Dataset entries
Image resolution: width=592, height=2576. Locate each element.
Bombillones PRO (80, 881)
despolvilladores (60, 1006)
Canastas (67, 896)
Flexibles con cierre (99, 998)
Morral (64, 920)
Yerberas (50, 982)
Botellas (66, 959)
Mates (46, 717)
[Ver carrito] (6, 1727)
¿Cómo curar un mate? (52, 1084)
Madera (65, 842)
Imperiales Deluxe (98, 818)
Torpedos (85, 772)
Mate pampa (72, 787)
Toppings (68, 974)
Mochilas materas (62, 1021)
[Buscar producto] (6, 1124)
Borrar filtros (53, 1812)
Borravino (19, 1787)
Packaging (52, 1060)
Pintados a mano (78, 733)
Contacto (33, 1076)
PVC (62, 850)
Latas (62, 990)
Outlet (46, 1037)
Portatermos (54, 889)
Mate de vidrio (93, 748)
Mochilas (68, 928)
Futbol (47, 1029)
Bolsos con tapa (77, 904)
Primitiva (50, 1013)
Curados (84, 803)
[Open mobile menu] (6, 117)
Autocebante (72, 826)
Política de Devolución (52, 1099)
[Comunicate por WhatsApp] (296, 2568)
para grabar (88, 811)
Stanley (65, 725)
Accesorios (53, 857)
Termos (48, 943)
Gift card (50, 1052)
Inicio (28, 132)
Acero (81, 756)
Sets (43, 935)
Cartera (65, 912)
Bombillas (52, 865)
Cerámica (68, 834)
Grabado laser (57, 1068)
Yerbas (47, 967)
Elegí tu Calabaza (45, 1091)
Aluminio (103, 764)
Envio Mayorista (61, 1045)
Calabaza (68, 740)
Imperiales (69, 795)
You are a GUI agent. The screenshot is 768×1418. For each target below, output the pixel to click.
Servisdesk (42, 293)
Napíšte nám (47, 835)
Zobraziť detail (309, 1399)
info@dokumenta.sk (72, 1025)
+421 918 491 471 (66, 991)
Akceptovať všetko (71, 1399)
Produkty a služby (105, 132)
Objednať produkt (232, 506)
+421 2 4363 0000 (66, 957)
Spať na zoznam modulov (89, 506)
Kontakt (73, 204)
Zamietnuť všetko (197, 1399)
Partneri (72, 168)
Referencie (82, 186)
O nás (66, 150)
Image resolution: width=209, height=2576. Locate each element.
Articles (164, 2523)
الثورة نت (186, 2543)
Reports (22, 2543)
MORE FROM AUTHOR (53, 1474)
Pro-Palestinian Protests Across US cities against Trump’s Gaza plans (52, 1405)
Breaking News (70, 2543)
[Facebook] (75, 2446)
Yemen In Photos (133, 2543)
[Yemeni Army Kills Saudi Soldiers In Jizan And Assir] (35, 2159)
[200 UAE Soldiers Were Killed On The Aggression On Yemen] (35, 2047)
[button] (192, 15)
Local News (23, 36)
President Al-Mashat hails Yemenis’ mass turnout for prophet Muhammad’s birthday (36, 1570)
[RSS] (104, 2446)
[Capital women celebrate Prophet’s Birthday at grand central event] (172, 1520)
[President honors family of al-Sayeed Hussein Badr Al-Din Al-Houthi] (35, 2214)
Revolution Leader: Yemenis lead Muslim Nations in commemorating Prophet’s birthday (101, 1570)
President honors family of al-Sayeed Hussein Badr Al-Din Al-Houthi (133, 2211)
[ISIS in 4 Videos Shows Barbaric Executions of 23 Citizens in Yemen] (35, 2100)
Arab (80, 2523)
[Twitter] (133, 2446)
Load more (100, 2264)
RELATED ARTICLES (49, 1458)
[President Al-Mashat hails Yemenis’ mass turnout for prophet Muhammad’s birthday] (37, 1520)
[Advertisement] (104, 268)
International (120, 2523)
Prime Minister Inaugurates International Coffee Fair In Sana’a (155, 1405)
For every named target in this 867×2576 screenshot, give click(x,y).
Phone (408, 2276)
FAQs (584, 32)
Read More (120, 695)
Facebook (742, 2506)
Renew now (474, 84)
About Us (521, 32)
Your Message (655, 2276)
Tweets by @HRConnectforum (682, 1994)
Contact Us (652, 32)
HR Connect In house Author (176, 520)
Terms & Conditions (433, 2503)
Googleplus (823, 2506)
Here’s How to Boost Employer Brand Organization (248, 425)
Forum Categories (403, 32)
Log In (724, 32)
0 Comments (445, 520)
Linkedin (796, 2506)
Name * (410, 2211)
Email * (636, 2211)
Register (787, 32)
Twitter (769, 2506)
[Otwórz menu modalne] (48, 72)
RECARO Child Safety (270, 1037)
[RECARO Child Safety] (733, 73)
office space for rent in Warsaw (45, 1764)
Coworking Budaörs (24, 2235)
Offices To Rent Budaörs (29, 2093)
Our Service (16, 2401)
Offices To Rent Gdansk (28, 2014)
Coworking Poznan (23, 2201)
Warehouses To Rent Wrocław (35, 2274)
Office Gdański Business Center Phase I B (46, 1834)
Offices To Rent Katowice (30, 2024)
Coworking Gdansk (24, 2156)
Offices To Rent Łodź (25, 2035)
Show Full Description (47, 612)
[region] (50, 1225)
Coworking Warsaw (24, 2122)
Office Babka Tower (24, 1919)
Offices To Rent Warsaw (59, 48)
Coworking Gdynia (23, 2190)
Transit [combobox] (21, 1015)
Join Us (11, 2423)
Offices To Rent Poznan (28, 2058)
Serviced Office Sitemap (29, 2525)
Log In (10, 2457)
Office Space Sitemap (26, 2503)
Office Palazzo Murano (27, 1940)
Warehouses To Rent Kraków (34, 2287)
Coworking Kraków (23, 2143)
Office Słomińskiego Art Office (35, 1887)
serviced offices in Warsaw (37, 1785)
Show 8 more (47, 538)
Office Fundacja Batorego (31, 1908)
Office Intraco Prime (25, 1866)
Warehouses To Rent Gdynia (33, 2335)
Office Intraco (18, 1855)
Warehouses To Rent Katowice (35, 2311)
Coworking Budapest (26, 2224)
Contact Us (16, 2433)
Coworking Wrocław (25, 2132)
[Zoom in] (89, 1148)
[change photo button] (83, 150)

— Problem —
Your task is to retype the entries verbatim, starting with the line that holds "Aluminio (103, 764)" and stopping after the line that holds "Kontakt (73, 204)".

— The completed task —
Aluminio (103, 764)
Envio Mayorista (61, 1045)
Calabaza (68, 740)
Imperiales (69, 795)
You are a GUI agent. The screenshot is 768×1418. For each target below, output the pixel to click.
Servisdesk (42, 293)
Napíšte nám (47, 835)
Zobraziť detail (309, 1399)
info@dokumenta.sk (72, 1025)
+421 918 491 471 (66, 991)
Akceptovať všetko (71, 1399)
Produkty a služby (105, 132)
Objednať produkt (232, 506)
+421 2 4363 0000 (66, 957)
Spať na zoznam modulov (89, 506)
Kontakt (73, 204)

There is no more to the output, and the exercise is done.